_Activity_
Return all the lines below exactly. Any picture among them is omitted.

_Stored items_
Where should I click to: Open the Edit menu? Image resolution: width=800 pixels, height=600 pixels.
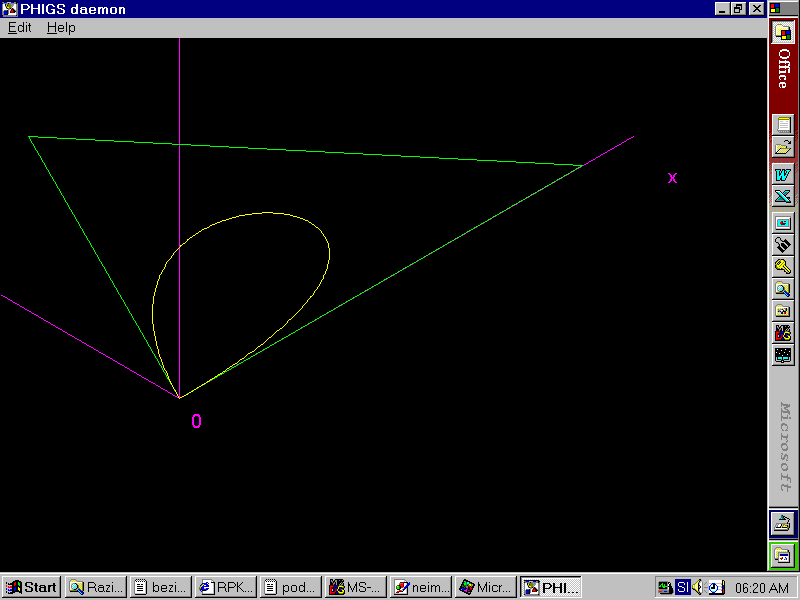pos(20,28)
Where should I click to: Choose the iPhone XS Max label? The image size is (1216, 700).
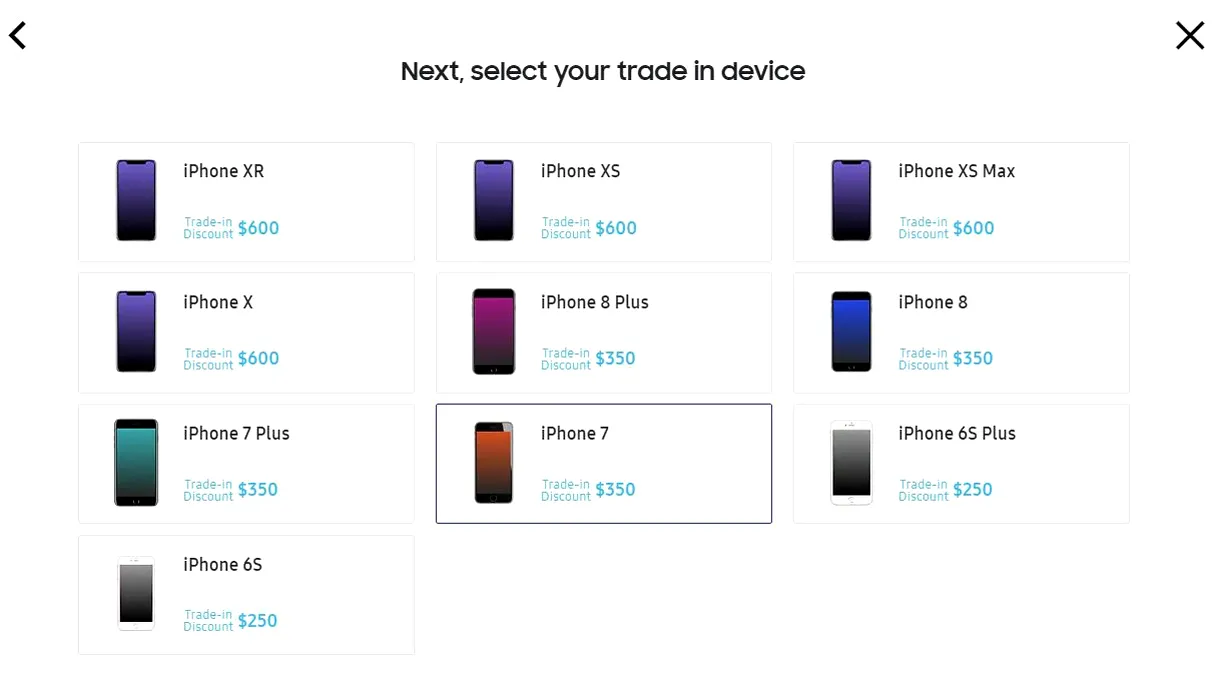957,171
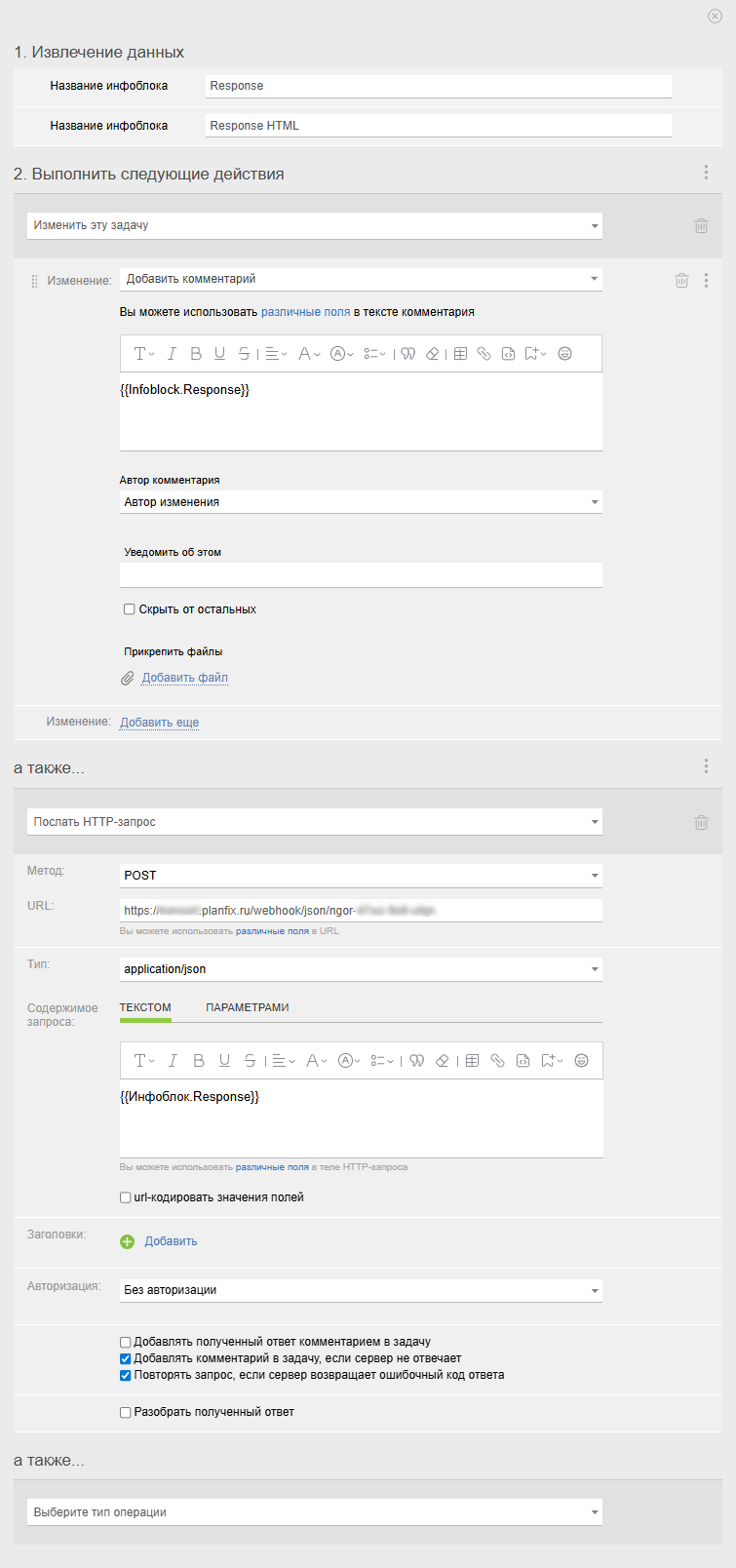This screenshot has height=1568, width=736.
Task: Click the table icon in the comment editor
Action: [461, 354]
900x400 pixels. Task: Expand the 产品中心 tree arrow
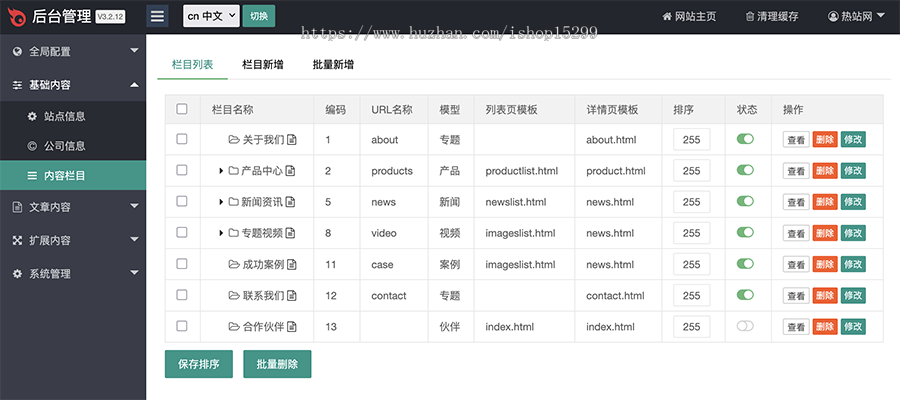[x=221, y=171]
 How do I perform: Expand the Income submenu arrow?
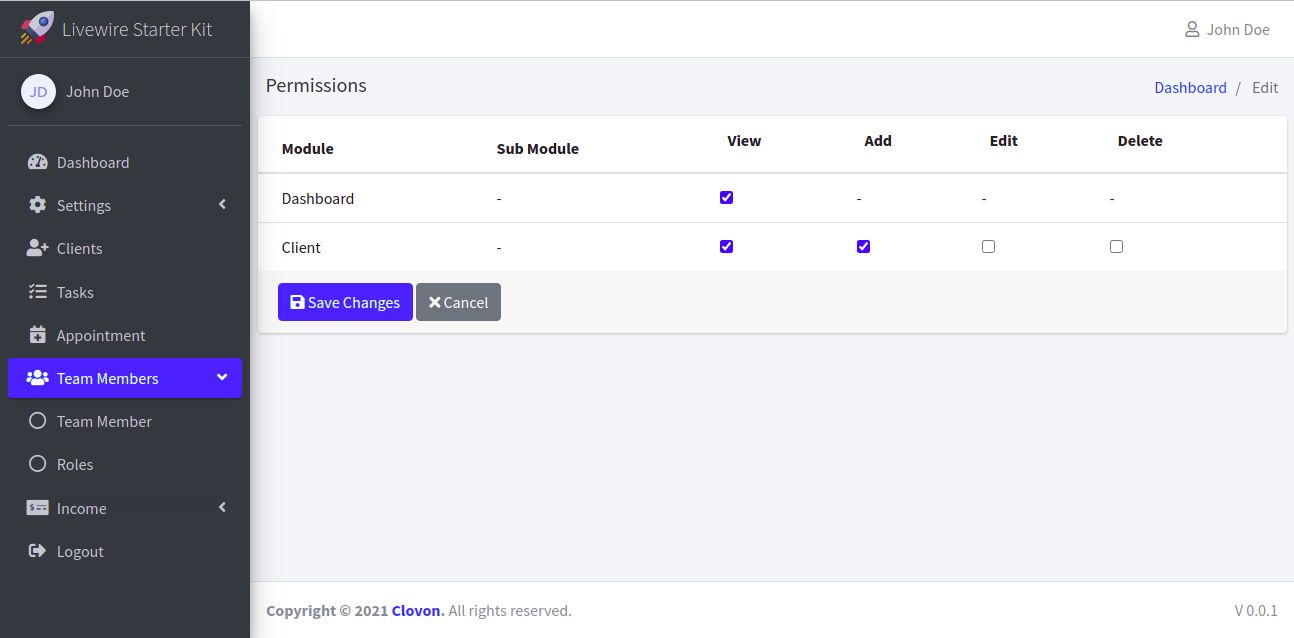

_Problem solution_
Where should I click to: Open the Edit menu? Image resolution: width=800 pixels, height=600 pixels.
pos(20,28)
Where should I click to: Choose the iPhone XS Max label? The image size is (1216, 700).
957,171
This screenshot has height=1568, width=736.
Task: Click the table icon in the comment editor
Action: [461, 354]
900x400 pixels. Task: Expand the 产品中心 tree arrow
[x=221, y=171]
 How do I perform: Expand the Income submenu arrow?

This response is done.